### TAREFAS A REALIZAR
- a) No texto sobre o Carnaval na Cidade de Goiás, quem criou o time de futebol União Atlética Goyana?
- b) Extraia do texto sobre o Carnaval na Cidade de Goiás o trecho que vai de "A Cidade de Goiás tem" até "em tempos passados.".

### TRECHO DO TEXTO
A Cidade de Goiás tem uma rica história com seu Carnaval, realizando festas memoráveis há mais de um século, mantendo a tradição, beleza e magia em um espetáculo de samba e cores.
VÂNIO LIMIRO
O Carnaval é uma das festas mais tradicionais e vibrantes do Brasil, conhecido por suas cores vibrantes, ritmos envolventes e celebrações efusivas. Ao longo dos anos, o Carnaval passou por diversas transformações, e é interessante explorar as memórias e tradições que marcaram essa festividade em tempos passados.
O Carnaval brasileiro tem suas raízes nos festejos populares europeus, mas foi no Brasil que a festa ganhou contornos próprios. No início do século XX, já era celebrado com grande entusiasmo, com destaque para as festas de rua e os famosos bailes de máscaras. As pessoas se vestiam com fantasias luxuosas, e as ruas eram tomadas por blocos carnavalescos e corsos.
Ao longo das décadas, o Carnaval passou por diversas transformações. As marchinhas deram lugar ao samba-enredo, os bailes de gala perderam espaço para os blocos de rua, e as fantasias tornaram-se mais descontraídas. As mudanças refletem não apenas a evolução cultural, mas também a democratização e popularização do Carnaval, tornando-o mais acessível a todas as camadas da sociedade.
A importância histórica e cultural do Carnaval na Cidade de Goiás é um dos elementos que integram o patrimônio imaterial da cidade, até mesmo por ser uma tradição secular oriunda dos tempos quando ainda era Vila Boa de Goyaz e que veio a se fortalecer na sociedade formada no período da velha República entre 1900 e 1930.
A partir daí, o Carnaval escreveu sua história pelas velhas ruas da cidade, enfeitando-a com a beleza e a magia dos blocos e o brilho da festa.
Um dos fatos mais antigos que se tem notícia revela que o primeiro bloco de carnaval surgiu da animação de integrantes da União Atlética Goyana, um time de futebol criado por José Elias Pinheiro, que seria um dos pioneiros do Carnaval na cidade.

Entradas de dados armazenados
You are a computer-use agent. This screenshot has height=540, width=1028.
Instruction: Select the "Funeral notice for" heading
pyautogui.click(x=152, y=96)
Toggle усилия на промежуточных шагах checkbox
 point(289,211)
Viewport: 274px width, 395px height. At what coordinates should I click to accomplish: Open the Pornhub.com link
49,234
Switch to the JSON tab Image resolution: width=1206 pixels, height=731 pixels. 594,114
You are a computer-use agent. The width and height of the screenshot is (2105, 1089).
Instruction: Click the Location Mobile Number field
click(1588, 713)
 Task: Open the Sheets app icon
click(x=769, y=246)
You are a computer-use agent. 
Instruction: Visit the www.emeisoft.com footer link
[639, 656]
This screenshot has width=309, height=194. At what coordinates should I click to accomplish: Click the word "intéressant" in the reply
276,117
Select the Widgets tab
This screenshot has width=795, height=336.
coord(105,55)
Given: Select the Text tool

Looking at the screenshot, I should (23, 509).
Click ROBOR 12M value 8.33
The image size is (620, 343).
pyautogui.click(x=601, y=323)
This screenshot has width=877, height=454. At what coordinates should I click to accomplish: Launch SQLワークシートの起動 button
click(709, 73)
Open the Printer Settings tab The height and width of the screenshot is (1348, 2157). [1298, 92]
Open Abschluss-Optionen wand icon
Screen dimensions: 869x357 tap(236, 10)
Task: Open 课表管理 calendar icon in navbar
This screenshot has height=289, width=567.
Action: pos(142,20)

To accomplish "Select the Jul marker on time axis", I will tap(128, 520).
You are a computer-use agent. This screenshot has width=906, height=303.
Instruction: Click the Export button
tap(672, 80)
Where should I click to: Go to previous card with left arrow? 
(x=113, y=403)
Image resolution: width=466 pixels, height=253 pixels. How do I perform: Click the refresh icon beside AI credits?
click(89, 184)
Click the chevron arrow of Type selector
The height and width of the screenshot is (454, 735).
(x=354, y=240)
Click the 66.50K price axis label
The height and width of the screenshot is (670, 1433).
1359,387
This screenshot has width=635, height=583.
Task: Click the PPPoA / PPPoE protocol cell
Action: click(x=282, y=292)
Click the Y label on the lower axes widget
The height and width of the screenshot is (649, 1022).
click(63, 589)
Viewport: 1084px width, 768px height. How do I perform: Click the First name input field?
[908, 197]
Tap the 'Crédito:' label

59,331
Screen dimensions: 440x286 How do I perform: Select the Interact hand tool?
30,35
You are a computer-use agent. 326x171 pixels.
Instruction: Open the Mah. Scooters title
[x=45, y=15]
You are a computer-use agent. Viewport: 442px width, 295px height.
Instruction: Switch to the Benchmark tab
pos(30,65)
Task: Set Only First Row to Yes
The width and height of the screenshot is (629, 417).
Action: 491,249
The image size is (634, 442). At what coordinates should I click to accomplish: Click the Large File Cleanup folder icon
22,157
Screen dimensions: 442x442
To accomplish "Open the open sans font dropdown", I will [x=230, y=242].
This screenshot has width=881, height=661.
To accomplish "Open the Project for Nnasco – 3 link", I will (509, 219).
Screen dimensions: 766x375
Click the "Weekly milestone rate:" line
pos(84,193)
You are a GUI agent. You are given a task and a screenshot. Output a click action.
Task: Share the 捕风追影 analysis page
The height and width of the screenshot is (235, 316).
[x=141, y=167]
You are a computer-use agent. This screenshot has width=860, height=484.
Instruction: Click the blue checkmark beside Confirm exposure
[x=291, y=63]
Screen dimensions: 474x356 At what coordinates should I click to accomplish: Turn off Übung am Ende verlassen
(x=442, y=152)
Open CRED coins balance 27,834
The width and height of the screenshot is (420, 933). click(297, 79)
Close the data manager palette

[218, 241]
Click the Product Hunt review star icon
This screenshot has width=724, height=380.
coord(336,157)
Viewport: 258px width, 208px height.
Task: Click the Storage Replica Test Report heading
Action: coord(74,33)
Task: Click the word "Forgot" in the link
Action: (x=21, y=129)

### LISTA DE RESPOSTAS
- a) José Elias Pinheiro.

- b)
A Cidade de Goiás tem uma rica história com seu Carnaval, realizando festas memoráveis há mais de um século, mantendo a tradição, beleza e magia em um espetáculo de samba e cores.
VÂNIO LIMIRO
O Carnaval é uma das festas mais tradicionais e vibrantes do Brasil, conhecido por suas cores vibrantes, ritmos envolventes e celebrações efusivas. Ao longo dos anos, o Carnaval passou por diversas transformações, e é interessante explorar as memórias e tradições que marcaram essa festividade em tempos passados.